Think–recognition of their strengths, affirmation of their worth, wishes for their futures.

Here are 5 ideas to take and adapt!

Allow students to do some of the planning and organization.

1. The Grand Good Bye!  an end of the year team gathering (hopefully in a pleasant & comfortable spot)

• Slide show of pictures from throughout the year.****Make sure each child is represented and no one group of students is over represented–you may need to do some last minute photography!

• Positive recognition for each child –Explicitly state how each child contributed to the team–don’t let the cynics on the team rule the day! Identify a positive attribute in each student.

• Teacher skits of some of the more memorable team moments.

2. Sharing of portfolios:

• Kids share portfolios with incoming 6th or 7th or 8th graders as a preview of coming attractions for the next year.

* Students reflect on what they are most proud of from the year and share in small groups.

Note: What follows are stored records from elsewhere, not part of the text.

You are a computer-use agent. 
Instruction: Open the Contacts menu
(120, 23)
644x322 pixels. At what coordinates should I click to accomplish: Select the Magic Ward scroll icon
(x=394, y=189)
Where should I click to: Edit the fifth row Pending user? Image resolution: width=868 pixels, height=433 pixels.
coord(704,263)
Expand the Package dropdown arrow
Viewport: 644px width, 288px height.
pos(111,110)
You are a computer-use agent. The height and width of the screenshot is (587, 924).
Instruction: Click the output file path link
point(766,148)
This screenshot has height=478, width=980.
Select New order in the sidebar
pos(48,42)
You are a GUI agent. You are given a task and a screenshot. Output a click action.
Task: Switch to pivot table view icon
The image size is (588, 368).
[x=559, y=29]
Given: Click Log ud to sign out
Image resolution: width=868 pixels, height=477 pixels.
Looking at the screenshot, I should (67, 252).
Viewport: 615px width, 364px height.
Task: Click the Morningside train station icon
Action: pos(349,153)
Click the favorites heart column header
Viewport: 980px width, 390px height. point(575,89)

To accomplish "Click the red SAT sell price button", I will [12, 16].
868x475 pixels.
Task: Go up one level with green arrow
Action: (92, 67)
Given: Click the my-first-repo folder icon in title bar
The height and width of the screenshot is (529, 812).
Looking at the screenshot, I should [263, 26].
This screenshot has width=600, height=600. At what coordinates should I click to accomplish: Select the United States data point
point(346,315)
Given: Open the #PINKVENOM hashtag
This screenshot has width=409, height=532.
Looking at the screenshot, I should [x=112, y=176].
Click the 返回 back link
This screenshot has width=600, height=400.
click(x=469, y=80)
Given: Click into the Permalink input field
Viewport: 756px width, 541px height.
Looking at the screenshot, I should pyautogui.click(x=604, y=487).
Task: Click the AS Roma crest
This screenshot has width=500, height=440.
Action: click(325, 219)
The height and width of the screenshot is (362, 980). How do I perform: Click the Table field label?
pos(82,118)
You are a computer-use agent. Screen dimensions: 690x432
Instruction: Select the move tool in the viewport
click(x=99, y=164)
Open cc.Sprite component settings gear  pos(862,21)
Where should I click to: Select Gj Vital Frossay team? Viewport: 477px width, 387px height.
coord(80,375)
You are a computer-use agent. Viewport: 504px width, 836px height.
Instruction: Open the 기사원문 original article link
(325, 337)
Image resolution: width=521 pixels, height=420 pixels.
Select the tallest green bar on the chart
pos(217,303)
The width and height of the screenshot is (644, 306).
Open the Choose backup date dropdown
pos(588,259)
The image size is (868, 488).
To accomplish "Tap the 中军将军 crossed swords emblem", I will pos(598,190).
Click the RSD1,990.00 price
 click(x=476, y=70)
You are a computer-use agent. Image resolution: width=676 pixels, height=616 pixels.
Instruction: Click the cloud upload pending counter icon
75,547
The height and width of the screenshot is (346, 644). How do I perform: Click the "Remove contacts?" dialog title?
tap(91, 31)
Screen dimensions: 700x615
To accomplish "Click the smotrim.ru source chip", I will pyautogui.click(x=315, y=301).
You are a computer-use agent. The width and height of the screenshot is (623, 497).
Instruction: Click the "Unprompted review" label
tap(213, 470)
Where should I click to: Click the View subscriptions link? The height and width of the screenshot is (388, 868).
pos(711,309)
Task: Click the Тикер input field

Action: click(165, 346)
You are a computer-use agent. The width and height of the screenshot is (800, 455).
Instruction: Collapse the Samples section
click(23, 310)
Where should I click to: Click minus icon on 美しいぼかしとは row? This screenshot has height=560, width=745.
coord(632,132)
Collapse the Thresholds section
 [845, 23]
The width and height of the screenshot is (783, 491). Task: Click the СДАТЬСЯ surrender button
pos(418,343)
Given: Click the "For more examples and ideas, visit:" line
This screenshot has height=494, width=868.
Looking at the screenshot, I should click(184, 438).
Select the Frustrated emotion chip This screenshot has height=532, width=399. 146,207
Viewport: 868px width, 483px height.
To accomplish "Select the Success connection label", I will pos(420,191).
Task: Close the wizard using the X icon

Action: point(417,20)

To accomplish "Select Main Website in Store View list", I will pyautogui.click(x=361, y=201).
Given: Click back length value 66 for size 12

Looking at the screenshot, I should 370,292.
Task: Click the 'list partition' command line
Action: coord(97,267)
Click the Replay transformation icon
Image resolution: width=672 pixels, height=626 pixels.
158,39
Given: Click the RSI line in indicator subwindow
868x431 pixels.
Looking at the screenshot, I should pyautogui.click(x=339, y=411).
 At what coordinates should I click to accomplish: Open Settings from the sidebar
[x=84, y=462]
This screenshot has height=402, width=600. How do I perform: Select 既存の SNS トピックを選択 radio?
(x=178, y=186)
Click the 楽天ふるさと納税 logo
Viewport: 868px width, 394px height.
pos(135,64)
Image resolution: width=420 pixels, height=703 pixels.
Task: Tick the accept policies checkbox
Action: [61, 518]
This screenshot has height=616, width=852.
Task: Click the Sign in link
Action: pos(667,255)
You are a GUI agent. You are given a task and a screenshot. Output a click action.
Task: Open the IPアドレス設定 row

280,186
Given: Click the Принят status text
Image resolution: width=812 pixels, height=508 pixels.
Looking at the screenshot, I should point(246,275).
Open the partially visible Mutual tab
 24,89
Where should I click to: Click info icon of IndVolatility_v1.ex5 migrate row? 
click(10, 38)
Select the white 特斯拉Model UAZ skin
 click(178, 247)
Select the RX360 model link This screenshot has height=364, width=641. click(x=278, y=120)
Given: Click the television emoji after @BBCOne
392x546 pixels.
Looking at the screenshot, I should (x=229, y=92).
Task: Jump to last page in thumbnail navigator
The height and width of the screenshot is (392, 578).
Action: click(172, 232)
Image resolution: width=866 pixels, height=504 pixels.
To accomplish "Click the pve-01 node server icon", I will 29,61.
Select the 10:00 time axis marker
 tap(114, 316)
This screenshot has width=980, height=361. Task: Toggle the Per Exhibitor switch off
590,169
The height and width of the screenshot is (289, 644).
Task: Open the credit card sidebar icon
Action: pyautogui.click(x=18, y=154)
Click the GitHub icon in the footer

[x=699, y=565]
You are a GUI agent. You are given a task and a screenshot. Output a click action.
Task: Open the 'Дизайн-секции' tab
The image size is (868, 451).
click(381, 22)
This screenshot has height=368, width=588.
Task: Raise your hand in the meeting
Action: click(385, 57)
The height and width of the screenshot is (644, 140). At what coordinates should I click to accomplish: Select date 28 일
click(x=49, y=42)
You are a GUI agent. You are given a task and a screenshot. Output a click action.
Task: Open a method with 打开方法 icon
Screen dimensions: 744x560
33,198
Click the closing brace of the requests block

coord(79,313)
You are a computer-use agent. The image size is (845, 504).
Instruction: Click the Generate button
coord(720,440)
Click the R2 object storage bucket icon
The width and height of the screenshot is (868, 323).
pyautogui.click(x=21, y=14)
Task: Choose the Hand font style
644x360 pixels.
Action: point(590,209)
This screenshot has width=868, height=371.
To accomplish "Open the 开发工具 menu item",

3. Homeroom Olympics: organize a field day with all sorts of fun activities and have each student sign up up to compete in at least two

• Tug of War

• Water balloon toss

• Backwards sprint

• Kickball

• Scavenger hunt

4. The Legacy–One last community service project that will stand as a reminder to your students that when they came together on a project they made a little corner of the world a better place.

• Create a garden at the school.

• Paint picnic tables at a local park.

• Write and illustrate children’s books for the incoming kindergartners

5. Exit Interviews: each homeroom or advisory teacher sits down for a one-on-one conversation with each child in their group

• Ask students to share suggestions form making the team experience better for the next group.

• Ask them to share their favorite activity of the year.

• Share one thing you really enjoy about the person you are chatting with.

• Offer one positive wish for his/her future.

Remember the old middle school adage:

They may not remember what we taught them, but they sure will remember how we treated them.